Tuesday, July 8, 2014


Page 1


S.C. Says City Waited Too Long to Challenge Sludge Ordinance




The City of Los Angeles and others involved in its biosolids recycling program waited too long sue to refile a suit in state court over a Kern County initiative banning application of the sludge to land in unincorporated areas of that county, the state Supreme Court ruled yesterday.

In a unanimous decision, the high court reversed the Fifth District Court of Appeal, rejecting its interpretation of a federal statute that allows a plaintiff a limited amount of time to refile in state court after a suit is dismissed in federal court.

Justice Kathryn M. Werdegar, writing for the high court, concluded that 28 U.S.C. §1367(d) gives a plaintiff just 30 days to refile in state court after a federal district judge declines to exercise supplemental jurisdiction and dismisses claims based on state law.

The Fifth District, like a number of other courts around the country, had favored a more liberal interpretation, giving the plaintiff whatever time remained in the applicable limitations period at the time of the federal filing, plus 30 days.

The statute says “[t]he period of limitations for any claim asserted under subsection (a) … shall be tolled while the claim is pending and for a period of 30 days after it is dismissed unless State law provides for a longer tolling period.”

C.A. Ruling

The Fifth District last year  struck down Measure E, banning the application of biosolids—residual organic materials produced by the treatment of municipal wastewater—to land in unincorporated areas of the county.

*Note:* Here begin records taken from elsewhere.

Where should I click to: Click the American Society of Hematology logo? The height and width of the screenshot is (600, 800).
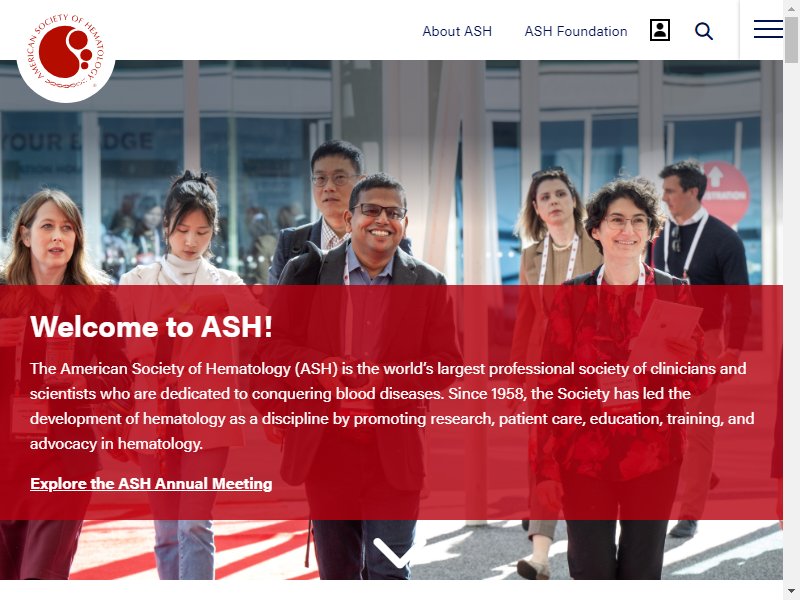point(66,52)
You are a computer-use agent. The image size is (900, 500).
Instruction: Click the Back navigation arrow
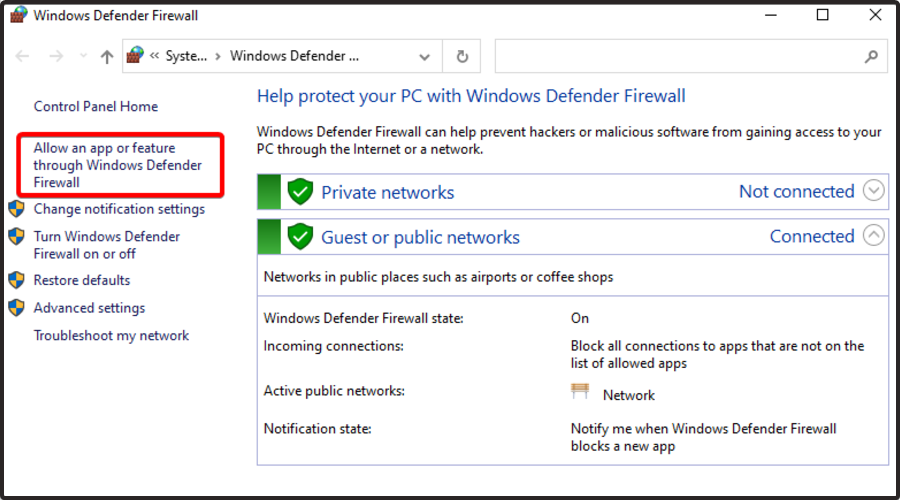tap(23, 57)
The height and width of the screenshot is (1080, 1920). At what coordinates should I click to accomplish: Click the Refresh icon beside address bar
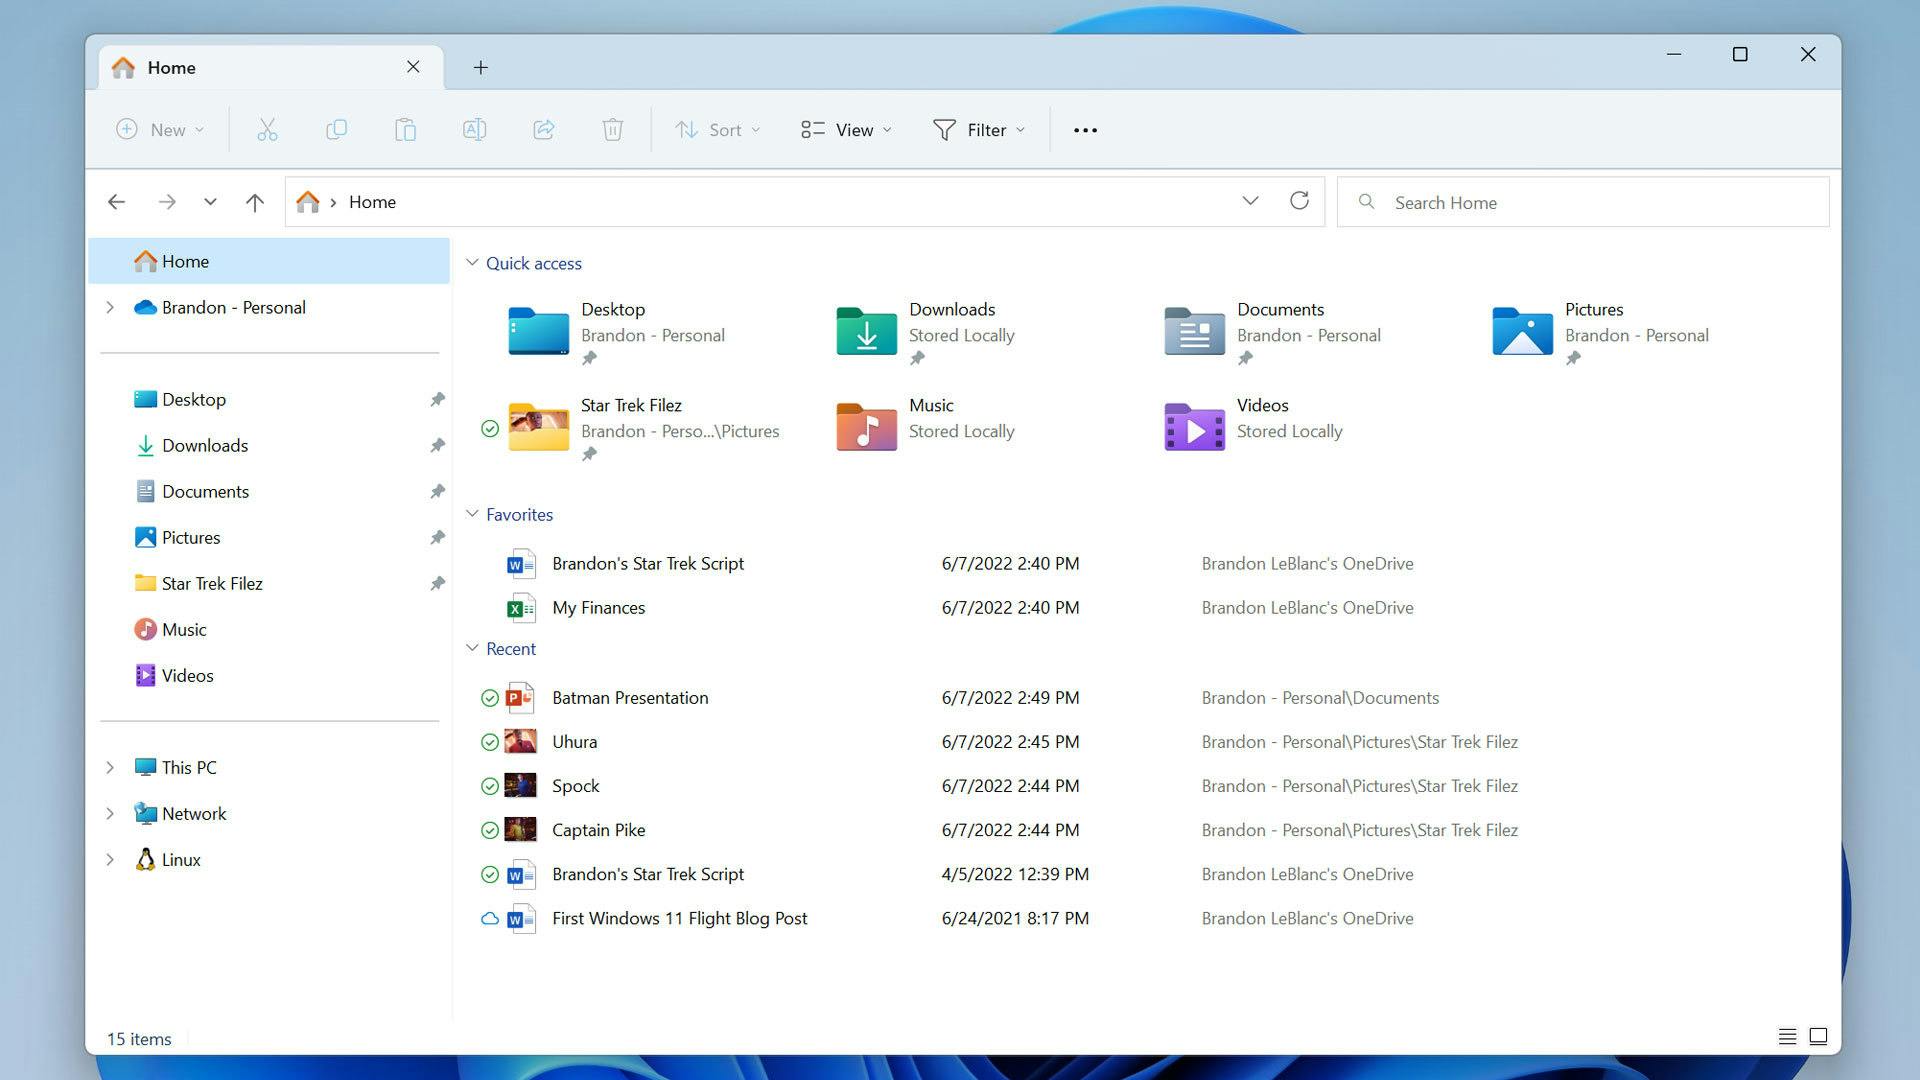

The measure was approved by 83 percent of Kern County voters in 2006.

The city and others filed suit, charging that Kern acted “arbitrarily based on vague and emotional speculation regarding biosolids” in adopting the ban, intending specifically to bar operations at a farm that the city owns and uses for land application of Los Angeles’ biosolids.

Green Acres Farm, located 15 miles southwest of Bakersfield, has been the site of the city’s land application program since the mid-1990s. 

The city had begun working with Kern County farmers in the early 1990’s to land apply biosolids, in response to a 1987 consent decree that barred the city from dumping biosolids in the ocean, and to the Integrated Waste Management Act enacted by the state Legislature in 1989, which required localities to reduce the amount of solid waste going into landfills. 

After several years of successful land application at the Green Acres site, where biosolids are used to grow crops sold as animal feed, Los Angeles purchased the farm in 1999 at a cost of $9.63 million. At the time it filed suit, the city noted that it also had spent $16 million on upgrades of its wastewater treatment plants to meet heightened county requirements, and incurred additional cost to operate wastewater treatment plants in Hyperion and Terminal Island that generate the biosolids recycled in Kern, and the costs of employing a full-time staff of farm workers, contractors and employees to oversee the farm’s operations.

Tortured Path

The case has followed a path from federal district court, where the plaintiffs initially prevailed; to the Ninth Circuit, which reversed on standing grounds; back to the district court, which dismissed; to the Kern Superior Court, where the action was refiled and which ruled for the plaintiffs; to the Court of Appeal, which affirmed the Superior Court ruling, and to the Supreme Court, which handed down yesterday’s ruling.

Because the case involves interpretation of a federal statute, it could finally go to the U.S. Supreme Court.

The Ninth Circuit, when it reversed, said the plaintiffs lacked standing to sue under the dormant Commerce Clause, sending the case back to the district judge to exercise his discretion to hear the remaining claims under supplemental jurisdiction, or to dismiss.

The Court of Appeal agreed with the plaintiffs that under that language, the statute of limitations stops running while the claim is pending in federal court and for 30 days after it is dismissed; then the statute of limitations begins to run again from the point where it left off. 

High Court Reverses

The Supreme Court granted review, limited to the statute-of-limitations issue.

Werdegar yesterday said that while split among courts is about even, the stricter interpretation is more consistent with congressional intent and less intrusive upon state sovereignty.

“Section 1367(d) is no paragon of clarity, but among those readings plausible from the text, the grace period construction cleaves closest to the goal of avoiding the loss of claims that otherwise would be barred, while impinging least on state sovereign prerogatives to establish statutes of limitations,” she wrote. “In the absence of evidence Congress intended any more, we must adopt that interpretation.”

The case is City of Los Angeles v. County of Kern, 14 S.O.S. 3427.